start Material supplied

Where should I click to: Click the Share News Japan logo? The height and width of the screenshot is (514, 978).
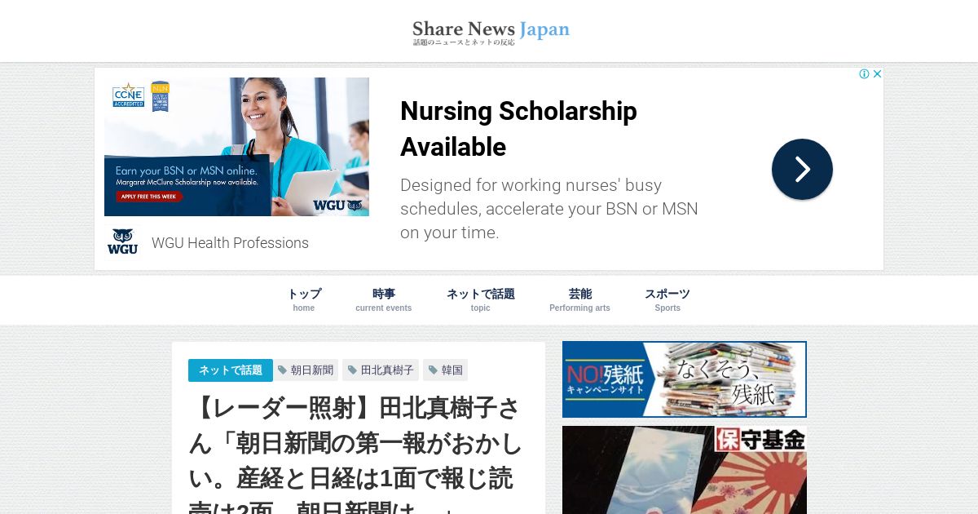pos(491,32)
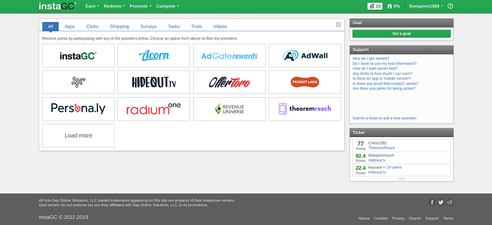The height and width of the screenshot is (225, 492).
Task: Open the Benjamin1989 account dropdown
Action: [x=426, y=6]
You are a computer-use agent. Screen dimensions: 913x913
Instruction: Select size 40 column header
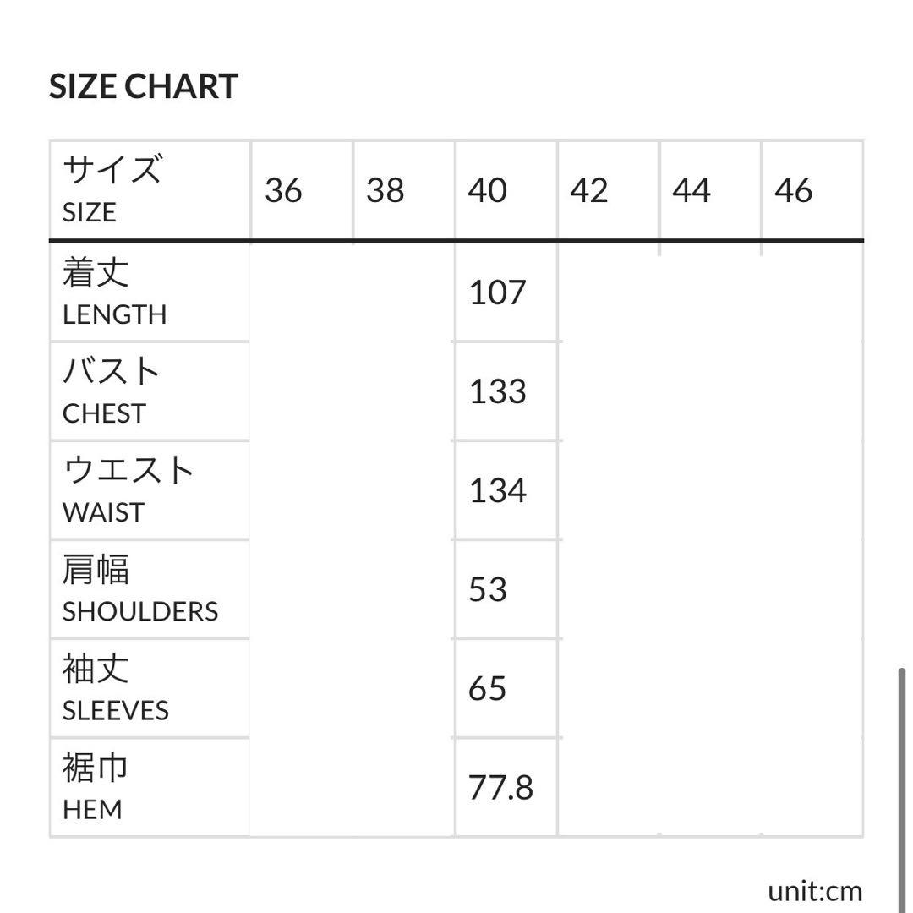[x=488, y=190]
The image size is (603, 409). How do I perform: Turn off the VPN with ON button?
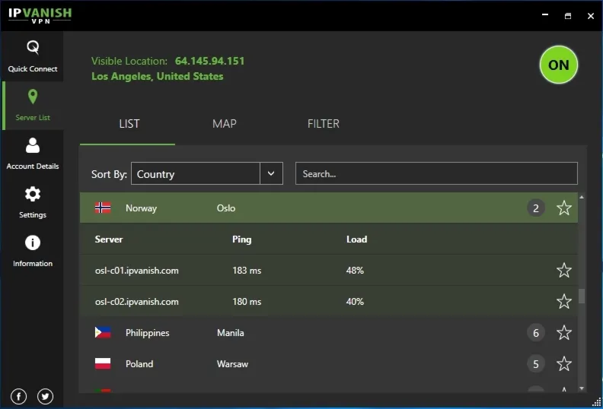coord(558,65)
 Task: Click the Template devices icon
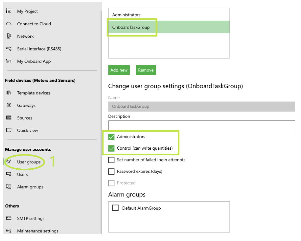(9, 93)
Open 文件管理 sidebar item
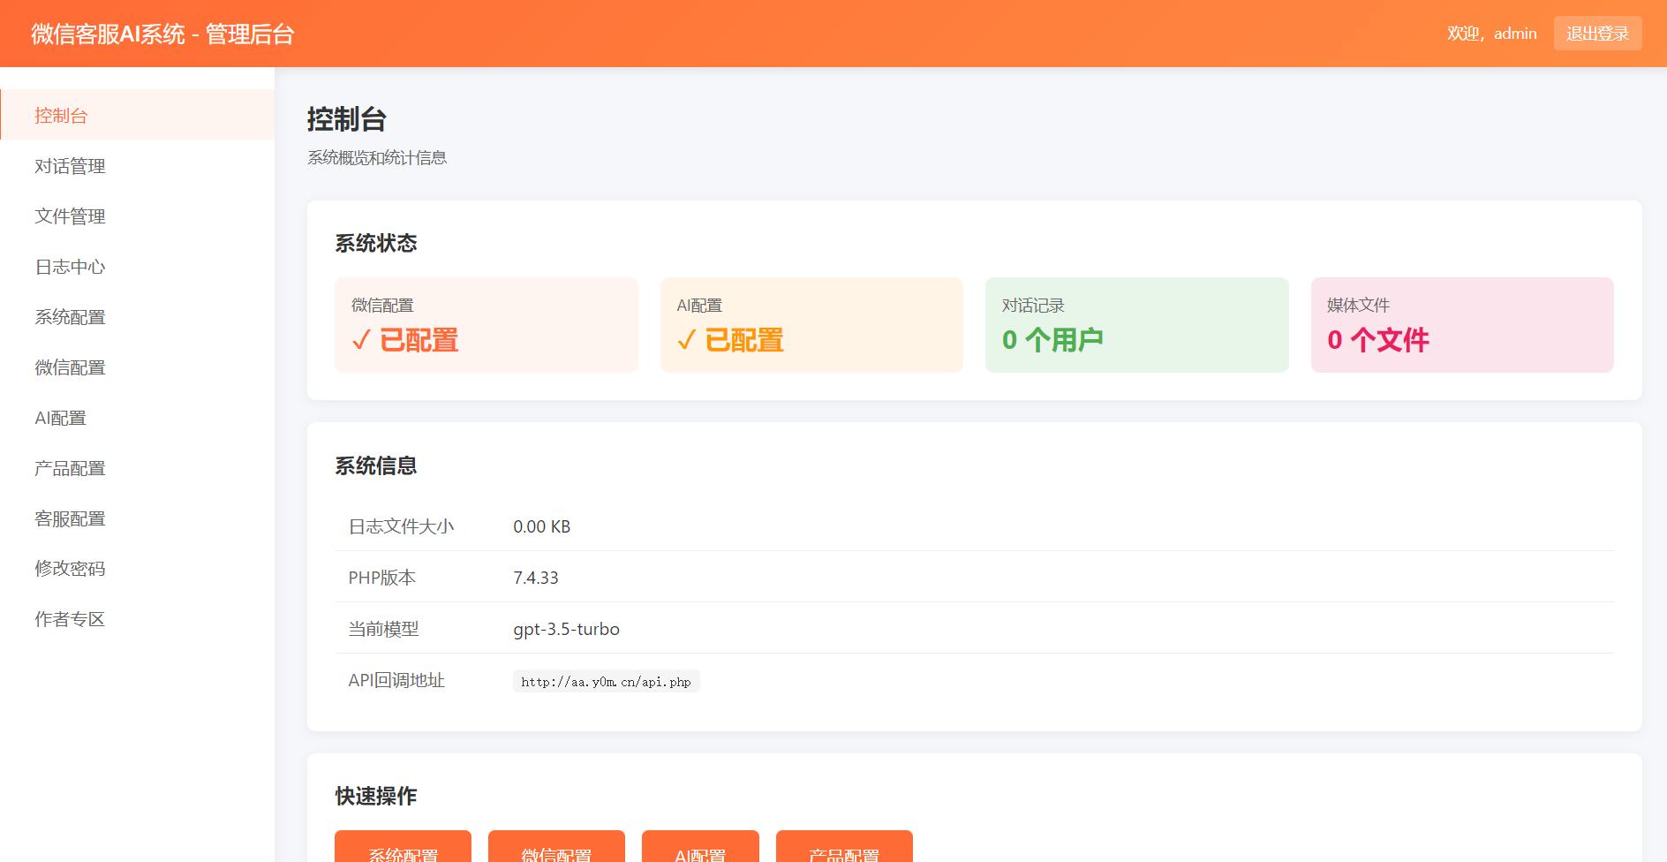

end Material supplied

● **Exercise objective**
Lay out every line of the listing above as a JSON list of strings, one string per line, leaving out blank lines and the pictures.

● **Answer below**
[
  "Where should I click to: Click the Share News Japan logo? The height and width of the screenshot is (514, 978).",
  "pos(491,32)",
  "The height and width of the screenshot is (225, 492).",
  "Task: Open the Benjamin1989 account dropdown",
  "Action: [x=426, y=6]",
  "You are a computer-use agent. Screen dimensions: 913x913",
  "Instruction: Select size 40 column header",
  "[x=488, y=190]",
  "The image size is (603, 409). How do I perform: Turn off the VPN with ON button?",
  "coord(558,65)",
  " Task: Click the Template devices icon",
  "(9, 93)",
  "Open 文件管理 sidebar item"
]